PROBLEM TO SOLVE: All lines from the one containing "The width and height of the screenshot is (821, 504)." down to the one containing "Task: Click the search magnifier icon", both ends included, are to be given again exactly; omit the rest of the listing below.
TASK INPUT below:
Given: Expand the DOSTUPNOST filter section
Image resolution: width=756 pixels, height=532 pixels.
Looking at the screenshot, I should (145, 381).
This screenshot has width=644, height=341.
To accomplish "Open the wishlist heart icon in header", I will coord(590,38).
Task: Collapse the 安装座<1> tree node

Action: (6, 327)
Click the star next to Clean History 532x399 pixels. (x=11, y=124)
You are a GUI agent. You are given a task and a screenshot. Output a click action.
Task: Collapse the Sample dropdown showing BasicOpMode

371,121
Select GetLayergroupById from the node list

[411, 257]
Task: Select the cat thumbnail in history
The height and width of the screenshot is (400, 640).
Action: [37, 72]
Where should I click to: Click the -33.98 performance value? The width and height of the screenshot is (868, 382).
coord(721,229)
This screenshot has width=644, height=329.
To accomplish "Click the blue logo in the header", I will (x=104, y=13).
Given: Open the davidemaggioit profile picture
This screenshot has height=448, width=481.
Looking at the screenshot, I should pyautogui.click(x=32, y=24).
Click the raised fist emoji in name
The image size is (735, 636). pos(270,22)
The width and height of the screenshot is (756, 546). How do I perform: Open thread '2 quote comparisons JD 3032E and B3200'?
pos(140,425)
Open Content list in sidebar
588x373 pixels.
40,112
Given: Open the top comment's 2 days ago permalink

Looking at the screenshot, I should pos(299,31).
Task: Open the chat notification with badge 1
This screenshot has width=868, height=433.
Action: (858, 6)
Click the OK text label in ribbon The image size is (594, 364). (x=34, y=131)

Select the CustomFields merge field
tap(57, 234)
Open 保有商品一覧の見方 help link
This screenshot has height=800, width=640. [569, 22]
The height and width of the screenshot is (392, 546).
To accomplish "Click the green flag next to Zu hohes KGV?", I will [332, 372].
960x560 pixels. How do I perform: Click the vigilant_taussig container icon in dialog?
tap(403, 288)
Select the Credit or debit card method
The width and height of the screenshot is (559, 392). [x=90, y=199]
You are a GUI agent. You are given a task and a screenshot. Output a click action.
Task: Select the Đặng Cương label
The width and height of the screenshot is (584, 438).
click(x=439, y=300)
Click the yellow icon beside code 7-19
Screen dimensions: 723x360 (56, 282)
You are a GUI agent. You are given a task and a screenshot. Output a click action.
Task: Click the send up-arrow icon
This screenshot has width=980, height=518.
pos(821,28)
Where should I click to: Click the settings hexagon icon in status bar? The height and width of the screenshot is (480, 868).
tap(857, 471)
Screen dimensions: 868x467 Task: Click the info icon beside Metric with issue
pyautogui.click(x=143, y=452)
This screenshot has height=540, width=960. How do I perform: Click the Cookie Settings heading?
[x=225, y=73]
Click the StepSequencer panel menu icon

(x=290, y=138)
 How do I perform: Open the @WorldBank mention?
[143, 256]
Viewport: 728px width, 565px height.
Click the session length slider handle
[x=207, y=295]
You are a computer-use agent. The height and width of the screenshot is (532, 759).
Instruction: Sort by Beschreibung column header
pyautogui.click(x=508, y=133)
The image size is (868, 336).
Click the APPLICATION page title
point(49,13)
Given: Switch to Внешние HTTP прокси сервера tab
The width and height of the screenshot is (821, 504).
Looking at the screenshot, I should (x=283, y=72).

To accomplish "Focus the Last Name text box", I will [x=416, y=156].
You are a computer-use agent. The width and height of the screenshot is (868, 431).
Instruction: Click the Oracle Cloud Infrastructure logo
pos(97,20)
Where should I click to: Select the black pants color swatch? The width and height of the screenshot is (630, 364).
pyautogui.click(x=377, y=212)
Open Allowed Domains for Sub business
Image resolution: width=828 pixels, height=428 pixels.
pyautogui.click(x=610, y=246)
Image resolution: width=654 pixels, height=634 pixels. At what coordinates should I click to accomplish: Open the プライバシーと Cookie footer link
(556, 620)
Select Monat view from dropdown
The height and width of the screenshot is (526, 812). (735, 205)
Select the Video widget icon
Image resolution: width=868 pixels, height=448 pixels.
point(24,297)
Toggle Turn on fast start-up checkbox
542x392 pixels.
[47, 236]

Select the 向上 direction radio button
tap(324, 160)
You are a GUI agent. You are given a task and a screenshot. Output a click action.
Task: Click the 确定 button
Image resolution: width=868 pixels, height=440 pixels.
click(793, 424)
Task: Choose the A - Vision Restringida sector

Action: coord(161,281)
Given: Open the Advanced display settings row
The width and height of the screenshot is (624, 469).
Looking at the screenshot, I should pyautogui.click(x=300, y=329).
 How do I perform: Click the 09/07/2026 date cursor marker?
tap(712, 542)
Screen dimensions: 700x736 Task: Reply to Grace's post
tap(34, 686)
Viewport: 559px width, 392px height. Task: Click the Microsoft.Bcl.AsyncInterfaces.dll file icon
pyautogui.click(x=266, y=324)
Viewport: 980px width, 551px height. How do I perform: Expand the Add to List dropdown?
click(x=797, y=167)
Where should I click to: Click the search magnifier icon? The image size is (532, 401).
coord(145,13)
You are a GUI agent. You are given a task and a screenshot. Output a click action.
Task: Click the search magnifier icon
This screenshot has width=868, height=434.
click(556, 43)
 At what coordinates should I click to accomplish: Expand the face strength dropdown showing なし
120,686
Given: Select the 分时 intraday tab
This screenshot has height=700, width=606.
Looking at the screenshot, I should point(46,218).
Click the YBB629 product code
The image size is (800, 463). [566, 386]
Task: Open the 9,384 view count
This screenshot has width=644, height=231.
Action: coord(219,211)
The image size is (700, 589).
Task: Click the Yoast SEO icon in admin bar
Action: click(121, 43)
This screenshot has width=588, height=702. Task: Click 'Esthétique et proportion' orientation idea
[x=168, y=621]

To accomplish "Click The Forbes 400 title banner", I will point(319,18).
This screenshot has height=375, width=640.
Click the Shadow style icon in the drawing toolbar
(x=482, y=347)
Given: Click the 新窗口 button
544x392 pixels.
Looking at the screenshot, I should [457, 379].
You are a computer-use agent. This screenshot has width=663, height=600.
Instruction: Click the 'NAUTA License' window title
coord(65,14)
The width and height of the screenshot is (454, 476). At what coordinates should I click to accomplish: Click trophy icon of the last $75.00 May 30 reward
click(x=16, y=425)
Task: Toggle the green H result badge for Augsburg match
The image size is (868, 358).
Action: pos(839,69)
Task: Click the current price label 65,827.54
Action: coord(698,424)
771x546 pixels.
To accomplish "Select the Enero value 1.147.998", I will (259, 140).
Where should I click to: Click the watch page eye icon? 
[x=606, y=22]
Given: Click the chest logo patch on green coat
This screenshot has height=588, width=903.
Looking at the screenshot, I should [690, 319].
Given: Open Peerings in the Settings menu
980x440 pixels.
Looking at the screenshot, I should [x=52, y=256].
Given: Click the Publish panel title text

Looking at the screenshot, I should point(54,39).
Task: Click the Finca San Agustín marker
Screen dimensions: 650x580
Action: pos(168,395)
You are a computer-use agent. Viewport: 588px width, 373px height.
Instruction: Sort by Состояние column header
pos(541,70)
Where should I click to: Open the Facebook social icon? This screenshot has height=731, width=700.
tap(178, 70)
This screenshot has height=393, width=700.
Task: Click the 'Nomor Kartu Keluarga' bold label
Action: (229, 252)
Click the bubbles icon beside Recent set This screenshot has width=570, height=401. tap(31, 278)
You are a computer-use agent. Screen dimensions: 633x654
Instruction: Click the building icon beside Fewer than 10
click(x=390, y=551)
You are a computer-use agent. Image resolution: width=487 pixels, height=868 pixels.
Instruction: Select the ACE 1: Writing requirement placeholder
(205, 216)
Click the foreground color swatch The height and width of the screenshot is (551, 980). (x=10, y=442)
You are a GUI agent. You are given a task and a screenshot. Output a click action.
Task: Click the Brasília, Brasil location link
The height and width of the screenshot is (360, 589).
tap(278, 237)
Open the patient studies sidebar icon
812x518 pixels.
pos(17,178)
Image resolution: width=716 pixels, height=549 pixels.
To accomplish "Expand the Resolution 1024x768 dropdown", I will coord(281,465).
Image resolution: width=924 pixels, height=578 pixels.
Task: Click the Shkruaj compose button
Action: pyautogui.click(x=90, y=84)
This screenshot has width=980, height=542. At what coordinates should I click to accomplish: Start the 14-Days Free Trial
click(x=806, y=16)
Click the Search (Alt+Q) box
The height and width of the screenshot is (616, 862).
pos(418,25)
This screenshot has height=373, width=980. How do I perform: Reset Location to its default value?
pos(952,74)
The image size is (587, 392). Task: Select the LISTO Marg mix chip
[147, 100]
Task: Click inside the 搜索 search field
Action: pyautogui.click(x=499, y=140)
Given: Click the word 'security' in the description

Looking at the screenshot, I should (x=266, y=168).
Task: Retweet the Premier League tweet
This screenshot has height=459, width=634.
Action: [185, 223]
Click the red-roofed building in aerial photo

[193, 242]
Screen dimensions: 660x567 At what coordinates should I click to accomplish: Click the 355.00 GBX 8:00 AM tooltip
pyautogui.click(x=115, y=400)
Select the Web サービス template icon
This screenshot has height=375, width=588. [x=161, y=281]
End of TASK INPUT.
OUTPUT OF THE TASK:
The width and height of the screenshot is (821, 504).
Looking at the screenshot, I should (x=283, y=72).

To accomplish "Focus the Last Name text box", I will [x=416, y=156].
You are a computer-use agent. The width and height of the screenshot is (868, 431).
Instruction: Click the Oracle Cloud Infrastructure logo
pos(97,20)
Where should I click to: Select the black pants color swatch? The width and height of the screenshot is (630, 364).
pyautogui.click(x=377, y=212)
Open Allowed Domains for Sub business
Image resolution: width=828 pixels, height=428 pixels.
pyautogui.click(x=610, y=246)
Image resolution: width=654 pixels, height=634 pixels. At what coordinates should I click to accomplish: Open the プライバシーと Cookie footer link
(556, 620)
Select Monat view from dropdown
The height and width of the screenshot is (526, 812). (735, 205)
Select the Video widget icon
Image resolution: width=868 pixels, height=448 pixels.
point(24,297)
Toggle Turn on fast start-up checkbox
542x392 pixels.
[47, 236]

Select the 向上 direction radio button
tap(324, 160)
You are a GUI agent. You are given a task and a screenshot. Output a click action.
Task: Click the 确定 button
Image resolution: width=868 pixels, height=440 pixels.
click(793, 424)
Task: Choose the A - Vision Restringida sector

Action: coord(161,281)
Given: Open the Advanced display settings row
The width and height of the screenshot is (624, 469).
Looking at the screenshot, I should pyautogui.click(x=300, y=329).
 How do I perform: Click the 09/07/2026 date cursor marker?
tap(712, 542)
Screen dimensions: 700x736 Task: Reply to Grace's post
tap(34, 686)
Viewport: 559px width, 392px height. Task: Click the Microsoft.Bcl.AsyncInterfaces.dll file icon
pyautogui.click(x=266, y=324)
Viewport: 980px width, 551px height. How do I perform: Expand the Add to List dropdown?
click(x=797, y=167)
Where should I click to: Click the search magnifier icon? The image size is (532, 401).
coord(145,13)
You are a GUI agent. You are given a task and a screenshot. Output a click action.
Task: Click the search magnifier icon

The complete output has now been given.